ECLI:NL:GHDHA:2016:2268

Gerechtshof Den Haag

Datum uitspraak
21 juli 2016
Publicatiedatum
27 juli 2016
Zaaknummer
2200435215
Instantie
Gerechtshof Den Haag
Type
Uitspraak
Rechtsgebied
Strafrecht
Procedures
  • Hoger beroep
Vindplaatsen
  • Rechtspraak.nl
AI samenvatting door LexboostAutomatisch gegenereerd

Hoger beroep tegen veroordeling voor mishandeling in discotheek met betrekking tot rechtsbijstandskosten en schadevergoeding

In deze zaak heeft het Gerechtshof Den Haag op 21 juli 2016 uitspraak gedaan in hoger beroep tegen een veroordeling van de politierechter in de rechtbank Rotterdam. De verdachte was eerder veroordeeld tot een taakstraf van 60 uren, subsidiair 30 dagen hechtenis, en een voorwaardelijke gevangenisstraf van 4 weken. De zaak betreft een mishandeling die plaatsvond op 25 december 2014 in een discotheek te Middelharnis, waar de verdachte het slachtoffer had aangesproken op zijn gedrag en hem vervolgens mishandeld had. Het hof heeft de zaak opnieuw beoordeeld en geconcludeerd dat het opzet op het toebrengen van zwaar lichamelijk letsel niet bewezen kon worden, waardoor de verdachte van het primair ten laste gelegde is vrijgesproken. Het hof heeft echter het subsidiair ten laste gelegde, namelijk mishandeling, wel bewezen verklaard.

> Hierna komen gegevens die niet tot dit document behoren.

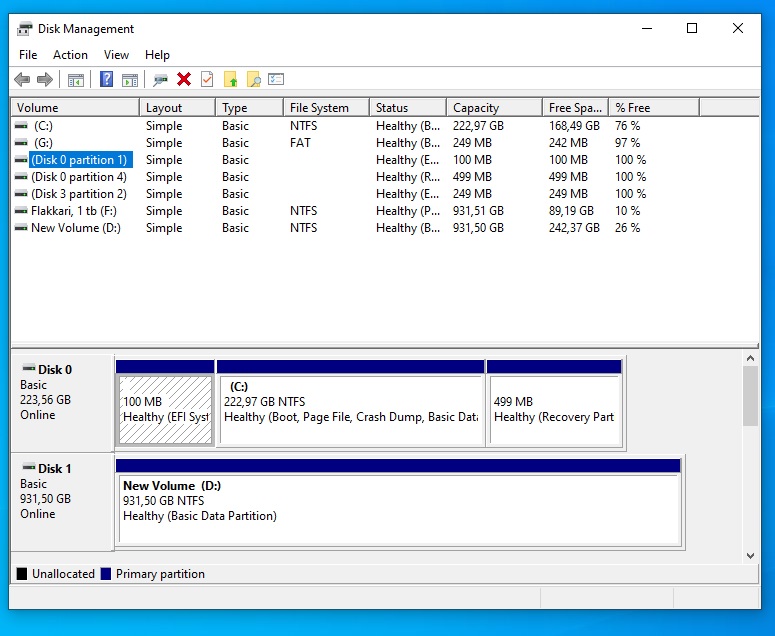Toggle the Show/Hide Console Tree icon

(76, 80)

De verdachte is veroordeeld tot een taakstraf van 40 uren en de vordering van de benadeelde partij, die een schadevergoeding had geëist van € 5.475,80, is gedeeltelijk toegewezen. Het hof heeft de materiële schade vastgesteld op € 30,80 en de immateriële schade op € 250,00. Daarnaast heeft het hof overwogen dat de verdachte geen eerdere veroordelingen had en dat de mishandeling een disproportionele reactie was op het gedrag van het slachtoffer, wat bijdraagt aan gevoelens van onveiligheid in het uitgaansleven. De kosten van rechtsbijstand die de verdachte had gemaakt in verband met de vordering van de benadeelde partij zijn niet volledig toegewezen, maar een deel daarvan is wel erkend.

Uitspraak

Rolnummer: 22-004352-15
Parketnummer: 10-044635-15
Datum uitspraak: 21 juli 2016
TEGENSPRAAK

Gerechtshof Den Haag

meervoudige kamer voor strafzaken

Arrest

gewezen op het hoger beroep tegen het vonnis van de politierechter in de rechtbank Rotterdam van 17 september 2015 in de strafzaak tegen de verdachte:

[verdachte],

geboren te [plaats] op [datum] 1986,
adres: [adres].
Onderzoek van de zaak
Dit arrest is gewezen naar aanleiding van het onderzoek op de terechtzitting in eerste aanleg en het onderzoek op de terechtzitting in hoger beroep van dit hof van 7 juli 2016.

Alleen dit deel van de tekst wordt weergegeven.